• Document text
* * * * *

Climate change poses a significant threat to smallholder agricultural systems in arid and semi-arid regions [1], in which a greater proportion of the population depends on the agricultural sector for food and income security [2]. The risk posed by climate change is now greater in developing countries, given high exposure and sensitivity coupled with a low adaptive capacity [3]. Understanding localised vulnerability of livelihood systems of poverty-stricken communities is highly prioritised given the need to develop National Adaptation Plans (NAPs). Currently, many countries in southern Africa, including Zimbabwe, are developing NAPS for improved adaptation to climate change as stipulated in the United Nations Framework Convention on Climate Change (UNFCCC) [4]. Available evidence suggests that Africa’s climate is changing, and the negative implications are dire in communities deriving livelihoods from climate-sensitive sectors [5,6]. In southern Africa, there has been an increase in both the frequency and severity of extreme events, particularly droughts [7], with negative consequences on the livelihoods of communities dependent on climate-sensitive sectors such as agriculture and natural resources [7,8]. In the absence of adaptation strategies, climate change poses a significant threat to the achievement of sustainable development.
Zimbabwe is one of the countries in southern Africa regarded as a climate hot spot. Over the past century, daily maximum and daily minimum temperatures in the country, have increased by 2.6 °C and 2.0 °C, respectively [9,10], while rainfall has dropped by approximately 10% over the same period [9,10]. Meanwhile, cyclones and droughts have become more severe in the past decade [9]. Empirical evidence suggests that climate change is expected to result in increased temperature and a more variable precipitation pattern, including high frequency and intensity of extreme weather events [11] with severe implications for human welfare [12,13,14]. The minimum temperature in Zimbabwe is projected to rise by 0.99 °C to 1.18 °C and by 1.55 °C to 1.98 °C in the 2030s and 2050s, respectively [15]. Similarly, the maximum temperature is expected to increase by 1.08 °C to 1.31 °C and by 1.8 °C to 2.27 °C in the 2030s and 2050s, respectively [15]. Meanwhile, projections for rainfall indicate that it will change its pattern, frequency, and intensity [11]. As a result, there is increased expectation that warm spell durations and heatwaves will escalate [11], with droughts and cyclones following suit. The droughts are projected to increase by 21% and 47% in the 2050s and 2080–2090s, respectively [15], while days of the subsequent dry spell are projected to increase by thirteen and twenty-five days per annum in the 2050s and 2090s, respectively [15]. Thus, a decline in precipitation pattern, a warming trend and an increase in the severity of weather extremes are expected to be the new norm for southern Africa, where Zimbabwe is located. However, the evaporation rate of 5.1 mm at maximum temperature of 24.9 °C reported in Zimbabwe will increase as climate change impacts worsen [16].

* * * * *

(Word and element location rows)

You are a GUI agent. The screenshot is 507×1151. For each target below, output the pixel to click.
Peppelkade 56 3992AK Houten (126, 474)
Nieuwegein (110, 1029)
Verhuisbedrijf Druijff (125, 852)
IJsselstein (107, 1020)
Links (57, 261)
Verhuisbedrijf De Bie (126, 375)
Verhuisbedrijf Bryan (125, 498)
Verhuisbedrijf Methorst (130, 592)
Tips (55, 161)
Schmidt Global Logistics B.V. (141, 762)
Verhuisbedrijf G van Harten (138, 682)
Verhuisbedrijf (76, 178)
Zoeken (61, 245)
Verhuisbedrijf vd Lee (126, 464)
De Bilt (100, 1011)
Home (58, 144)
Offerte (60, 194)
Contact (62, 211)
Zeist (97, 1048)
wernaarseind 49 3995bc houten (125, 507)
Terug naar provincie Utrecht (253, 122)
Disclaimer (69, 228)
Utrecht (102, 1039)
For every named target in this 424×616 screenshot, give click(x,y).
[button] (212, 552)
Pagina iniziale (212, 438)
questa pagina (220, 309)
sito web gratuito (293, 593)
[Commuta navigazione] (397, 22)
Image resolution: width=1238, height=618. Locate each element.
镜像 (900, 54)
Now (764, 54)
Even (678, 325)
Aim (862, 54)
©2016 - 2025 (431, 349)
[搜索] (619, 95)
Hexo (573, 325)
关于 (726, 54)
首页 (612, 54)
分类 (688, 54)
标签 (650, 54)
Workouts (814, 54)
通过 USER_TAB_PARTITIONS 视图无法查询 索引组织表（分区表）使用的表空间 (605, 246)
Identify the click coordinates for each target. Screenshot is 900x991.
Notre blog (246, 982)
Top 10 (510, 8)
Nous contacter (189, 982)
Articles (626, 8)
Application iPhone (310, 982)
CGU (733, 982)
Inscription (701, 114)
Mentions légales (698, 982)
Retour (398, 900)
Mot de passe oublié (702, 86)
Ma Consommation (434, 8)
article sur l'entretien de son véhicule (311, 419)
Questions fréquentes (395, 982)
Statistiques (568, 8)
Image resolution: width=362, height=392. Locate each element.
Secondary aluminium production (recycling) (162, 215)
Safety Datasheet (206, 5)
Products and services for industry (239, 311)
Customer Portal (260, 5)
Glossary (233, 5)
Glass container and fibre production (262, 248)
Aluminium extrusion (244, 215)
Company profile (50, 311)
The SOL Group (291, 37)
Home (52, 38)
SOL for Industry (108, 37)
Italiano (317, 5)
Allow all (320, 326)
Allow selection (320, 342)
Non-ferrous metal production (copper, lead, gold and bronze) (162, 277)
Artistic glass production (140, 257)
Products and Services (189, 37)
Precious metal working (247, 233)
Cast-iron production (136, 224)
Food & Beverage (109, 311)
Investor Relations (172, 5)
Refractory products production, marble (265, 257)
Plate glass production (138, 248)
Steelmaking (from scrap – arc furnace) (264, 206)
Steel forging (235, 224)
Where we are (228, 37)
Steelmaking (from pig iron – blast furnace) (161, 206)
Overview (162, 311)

* * * * *

• Exercise requirements
Answer these questions from the text on climate change in Zimbabwe.
(a) Which extreme events does the text say have increased in southern Africa in particular?
(b) Over the past century, by how much have daily maximum temperatures in Zimbabwe increased?
(c) By what percentage are droughts projected to increase in the 2050s?
These rows have no connection to the text.

• Exercise response
(a) Droughts
(b) 2.6 °C
(c) 21%